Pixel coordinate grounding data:
■ ■ ■ ■

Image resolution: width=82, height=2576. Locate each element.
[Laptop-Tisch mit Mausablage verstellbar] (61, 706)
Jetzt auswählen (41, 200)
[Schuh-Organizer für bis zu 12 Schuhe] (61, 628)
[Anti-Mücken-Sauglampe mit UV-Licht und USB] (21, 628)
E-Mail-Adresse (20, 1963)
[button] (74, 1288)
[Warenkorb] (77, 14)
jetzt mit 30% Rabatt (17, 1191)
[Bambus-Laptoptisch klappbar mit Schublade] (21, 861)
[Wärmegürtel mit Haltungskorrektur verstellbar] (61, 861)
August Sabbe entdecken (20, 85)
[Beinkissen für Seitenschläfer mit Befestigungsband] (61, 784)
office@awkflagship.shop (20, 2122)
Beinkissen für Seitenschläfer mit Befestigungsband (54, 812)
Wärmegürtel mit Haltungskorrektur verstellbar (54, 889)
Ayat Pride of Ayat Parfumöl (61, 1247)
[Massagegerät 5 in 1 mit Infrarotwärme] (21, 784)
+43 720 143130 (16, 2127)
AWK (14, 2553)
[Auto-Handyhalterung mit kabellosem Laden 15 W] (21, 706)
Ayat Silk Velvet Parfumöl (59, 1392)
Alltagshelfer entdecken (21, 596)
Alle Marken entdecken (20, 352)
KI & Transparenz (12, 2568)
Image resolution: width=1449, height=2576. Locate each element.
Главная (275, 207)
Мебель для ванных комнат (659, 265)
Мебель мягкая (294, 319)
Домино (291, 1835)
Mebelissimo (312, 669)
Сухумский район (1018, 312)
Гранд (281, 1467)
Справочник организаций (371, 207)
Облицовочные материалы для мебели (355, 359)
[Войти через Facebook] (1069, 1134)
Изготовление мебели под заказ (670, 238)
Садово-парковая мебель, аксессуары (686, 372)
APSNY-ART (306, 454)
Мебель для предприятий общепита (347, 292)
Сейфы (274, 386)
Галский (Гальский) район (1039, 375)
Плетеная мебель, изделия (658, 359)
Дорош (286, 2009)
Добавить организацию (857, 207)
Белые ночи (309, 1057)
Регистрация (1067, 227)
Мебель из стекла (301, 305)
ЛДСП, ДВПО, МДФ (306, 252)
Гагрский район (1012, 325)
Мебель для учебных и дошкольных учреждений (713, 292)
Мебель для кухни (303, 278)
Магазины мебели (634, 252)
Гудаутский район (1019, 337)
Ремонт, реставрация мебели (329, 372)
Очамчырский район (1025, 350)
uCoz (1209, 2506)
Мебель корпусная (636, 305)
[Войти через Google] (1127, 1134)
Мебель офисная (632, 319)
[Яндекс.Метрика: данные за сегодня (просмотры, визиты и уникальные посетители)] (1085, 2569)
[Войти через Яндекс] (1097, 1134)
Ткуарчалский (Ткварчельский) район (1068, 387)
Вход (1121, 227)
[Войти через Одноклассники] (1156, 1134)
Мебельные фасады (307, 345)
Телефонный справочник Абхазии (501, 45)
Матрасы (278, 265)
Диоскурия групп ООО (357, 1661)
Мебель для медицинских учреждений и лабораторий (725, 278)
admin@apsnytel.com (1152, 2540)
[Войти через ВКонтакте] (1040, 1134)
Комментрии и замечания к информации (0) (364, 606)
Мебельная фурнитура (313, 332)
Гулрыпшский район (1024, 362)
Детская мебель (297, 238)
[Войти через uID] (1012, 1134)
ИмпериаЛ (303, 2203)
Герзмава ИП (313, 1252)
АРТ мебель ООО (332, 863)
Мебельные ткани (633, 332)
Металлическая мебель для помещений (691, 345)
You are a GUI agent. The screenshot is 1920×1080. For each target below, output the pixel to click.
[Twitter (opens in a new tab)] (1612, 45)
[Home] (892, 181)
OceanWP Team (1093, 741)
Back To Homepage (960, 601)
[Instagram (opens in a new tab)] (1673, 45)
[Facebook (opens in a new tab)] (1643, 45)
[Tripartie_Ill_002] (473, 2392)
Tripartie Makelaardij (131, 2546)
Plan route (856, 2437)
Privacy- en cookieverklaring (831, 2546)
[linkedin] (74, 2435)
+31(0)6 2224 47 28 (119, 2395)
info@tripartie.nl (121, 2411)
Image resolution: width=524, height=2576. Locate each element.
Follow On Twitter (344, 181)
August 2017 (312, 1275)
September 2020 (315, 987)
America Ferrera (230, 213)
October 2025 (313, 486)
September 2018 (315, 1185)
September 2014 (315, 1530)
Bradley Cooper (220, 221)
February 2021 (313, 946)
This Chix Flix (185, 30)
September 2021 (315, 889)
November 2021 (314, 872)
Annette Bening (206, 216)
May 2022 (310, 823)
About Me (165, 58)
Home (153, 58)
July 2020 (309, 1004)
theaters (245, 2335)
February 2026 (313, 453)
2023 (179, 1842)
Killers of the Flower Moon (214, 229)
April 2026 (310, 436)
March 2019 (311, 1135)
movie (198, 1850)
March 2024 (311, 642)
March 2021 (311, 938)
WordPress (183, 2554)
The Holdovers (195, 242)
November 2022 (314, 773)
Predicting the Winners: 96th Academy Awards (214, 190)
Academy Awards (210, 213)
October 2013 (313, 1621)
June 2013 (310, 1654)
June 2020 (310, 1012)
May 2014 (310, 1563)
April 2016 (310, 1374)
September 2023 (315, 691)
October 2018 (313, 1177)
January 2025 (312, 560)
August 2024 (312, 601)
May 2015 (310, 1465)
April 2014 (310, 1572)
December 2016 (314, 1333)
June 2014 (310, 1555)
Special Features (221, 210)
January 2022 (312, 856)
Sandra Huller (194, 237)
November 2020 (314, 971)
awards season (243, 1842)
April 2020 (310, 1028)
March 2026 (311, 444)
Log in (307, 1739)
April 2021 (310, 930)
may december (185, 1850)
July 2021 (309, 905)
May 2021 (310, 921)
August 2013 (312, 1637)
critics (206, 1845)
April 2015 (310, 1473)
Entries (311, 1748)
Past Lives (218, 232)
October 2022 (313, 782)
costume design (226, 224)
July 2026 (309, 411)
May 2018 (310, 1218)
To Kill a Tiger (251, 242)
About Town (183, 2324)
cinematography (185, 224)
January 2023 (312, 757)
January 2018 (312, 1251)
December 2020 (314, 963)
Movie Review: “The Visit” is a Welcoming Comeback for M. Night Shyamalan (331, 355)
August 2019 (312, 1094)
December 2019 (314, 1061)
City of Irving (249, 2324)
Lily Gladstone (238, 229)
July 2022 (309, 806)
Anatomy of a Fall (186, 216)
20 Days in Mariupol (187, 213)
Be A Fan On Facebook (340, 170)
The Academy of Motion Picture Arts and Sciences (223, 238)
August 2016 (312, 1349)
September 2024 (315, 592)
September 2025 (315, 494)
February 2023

■ ■ ■ ■

WORK ITEM: Check each line above for the string "учреждений" and show the ones that have it.

EXERCISE SOLUTION:
Мебель для учебных и дошкольных учреждений (713, 292)
Мебель для медицинских учреждений и лабораторий (725, 278)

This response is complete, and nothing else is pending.